As brasas do incêndio mal haviam sido extintas pelos nossos bombeiros e os bilionários já, como pragas recônditas, desembainhavam suas carteiras polpudas. Os “líderes da caravana” acotovelavam-se uns aos outros a fim de pagarem um belo “golpe publicitário” e, para quem tem fé, um ingresso na tribuna de honra e alojamento particular no paraíso. As doações afluíram numa colecta obscena. Os leilões alçaram-se no salão de vendas do espiritual. Ouçam, ouçam, boa gente, prosternai-vos aos pés de vossos senhores, dai-lhes graças por sua bondade, agradecei-lhes por sua generosidade e alinhai-vos sob a bandeira da unidade nacional!
Indecência repugnante no seu mundo onde tudo é mercadoria e comunicação, onde tudo se monetiza, compra-se, vende-se, recompra-se, revende-se, avilta-se, corrompe-se, prostitui-se, põe o dinheiro!
À minha direita, 10 milhões de euros oferecidos pelos irmãos Martin e Olivier Bouygues, mestres da construção, da TF1, das telecoms (e até do petróleo canadiano e gás do off-shore da Costa do Marfim), através do seu holding familiar SCDM. Ambos recebem mais de 100 milhões de dividendos por ano, apaixonaram-se pelas vinhas de Château Montrose no Médoc (compraram 130 milhões de euros) e desejariam de desfazer-se do seu iate de 62 metros pelo “preço convidativo” de 59,95 milhões. O império Bouygues factura 33 mil milhões de euros e tem mais de 115 mil assalariados.
Aqui, 10 milhões de euros de Marc Ladreit de Lacharrière, proprietário da sociedade financeira Fimalac, para “o esforço nacional de reconstrução” e “o pináculo, símbolo da catedral”.
O importante neste jogo é que os licitantes se mostrem, sejam vistos e mantenham sua posição. Então, quando o martelo sela toda transferência de propriedade, o leiloeiro continua.
Cem milhões de euros ofertados pela família Pinault através do grupo Kering (antigamente Pinault-Printemps-Redoute) da holding Artemis. A fortuna de François Pinault, presente sobretudo no luxo, na cultura e na distribuição, proprietário do Château Latour, de Yves-Saint-Laurent e de Christie’s, entre outros, ultrapassa os 30 mil milhões de euros.

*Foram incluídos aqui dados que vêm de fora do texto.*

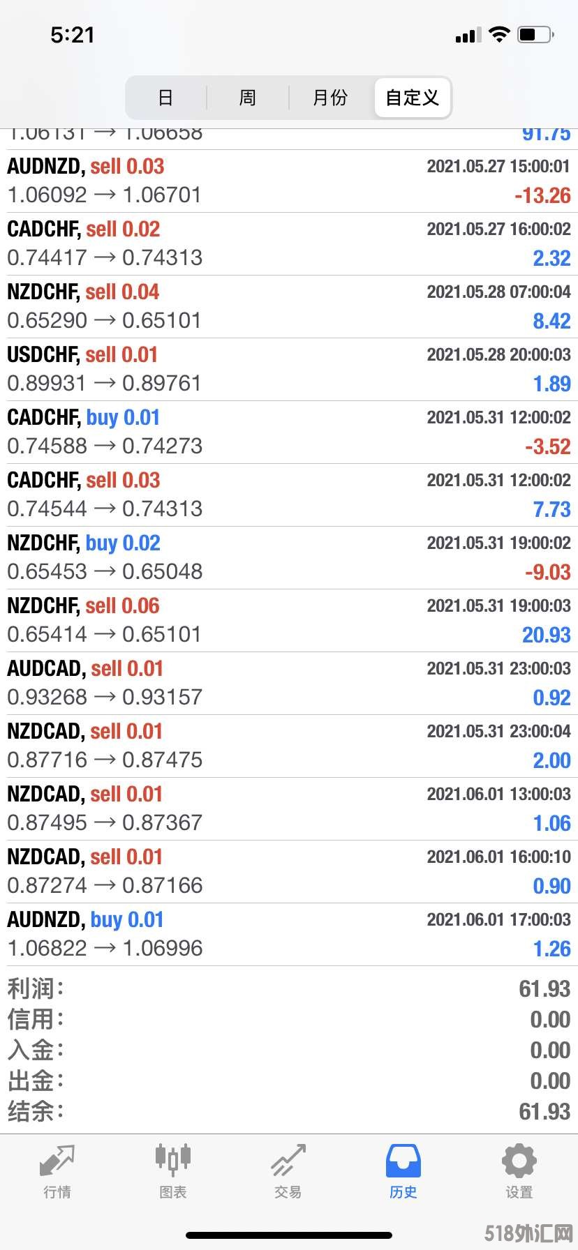
Task: Tap the 5:21 status bar clock
Action: [x=73, y=35]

Ela mais que duplicou desde a chegada ao poder de Emmanuel Macron e corresponde a 31 vezes o valor do donativo…
Quem oferece mais? Deste lado, a família Bettencourt-Meyers doa 200 milhões de euros! Isto representa 0,2% da capitalização do mercado de acções da L’Oréal, a empresa (fundada por um colaboracionista sob a ocupação) actualmente é a número um mundial em produtos cosméticos e da qual a sra. Françoise Bettencourt-Meyers é herdeira. Ao vosso bom coração, senhoras e senhores!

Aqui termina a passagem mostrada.